4. Strengthen the United Nations’ conflict prevention, mediation, and


peace building capabilities.

While UN peacekeeping missions are critical tools in the maintenance of


international peace and security, they are expensive and should not be treated as substitutes for

long-term solutions (as, unfortunately, some of them have become). The United Nations’ efforts

to prevent conflict through analysis and early warning, mediation, and peacebuilding are equally

important to global peace and security efforts.

Unfortunately, while the organization has attempted to bring greater coherence and resources to

these capabilities through its “sustaining peace” approach, the United Nations’ efforts in these

areas still are fragmented, understaffed, and underfunded. Efforts to address these deficiencies
over the years too often have been met with resistance by some member states who see funding in

support of these lines of effort as taking away from funding in support of development and other

needs, leading to stalemates in UN budget discussions that hamper the organization’s ability to be

effective.

Secretary-General Guterres’ announcement earlier this month that he will co-locate regional staff

from the United Nations’ Departments of Political Affairs and Peacekeeping and augmenting the

policy planning staff in his Executive Office are welcome changes that could produce immediate

results.
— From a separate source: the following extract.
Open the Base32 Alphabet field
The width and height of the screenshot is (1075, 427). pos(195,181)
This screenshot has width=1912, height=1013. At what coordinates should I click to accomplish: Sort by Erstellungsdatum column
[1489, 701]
But think tanks and outside experts have floated more expansive proposals for how greater

coherence and increased resources can be realized, such as by formally merging different UN

departments and providing more predictable funding for some of these efforts. All of these

proposals, and others, should be on the table as part of the high-level peace and security review

that Secretary-General Guterres announced.

5. Create a high-level UN coordinator for counterterrorism and countering violent extremism.

The United Nations has made strides over the past decade in ramping up its counterterrorism and

countering violent extremism work. But this has resulted in 37 entities across the UN system

focused on these issues, with no single focal point to coordinate activities, shift resources, or plan

strategically. The United Nations needs to create an Under-Secretary-General position to provide

dedicated leadership on coordinating and implementing the organization’s work to counter

terrorism and violent extremism. Making the UN system more efficient and effective on these

issues is critical to building member states’ capacities to counter today’s threats and prevent

future ones from emerging.

Like any great organization, the United Nations must continually analyze its performance and

make structural and operational changes to improve its results. As President Obama said during
his 2014 UN General Assembly address, the United States “welcome[s] the scrutiny of the world

— because what you see in America is a country that has steadily worked to address our problems

and make our union more perfect…and we are willing to criticize ourselves when we fall short.”

This sort of tough love approach also applies to the United Nations — an organization that is

more indispensable than ever, but one that also needs to address the significant challenges that are

preventing it from being even more effective.

I am proud of what this Administration has accomplished through the United Nations and broader

multilateral system over the past eight years, and passionate about the changes that this system

should make to become more fit for purpose in addressing tomorrow’s challenges. Even though

my time as Assistant Secretary is coming to an end, I look forward to remaining engaged in

conversations around these issues and to contributing to solutions.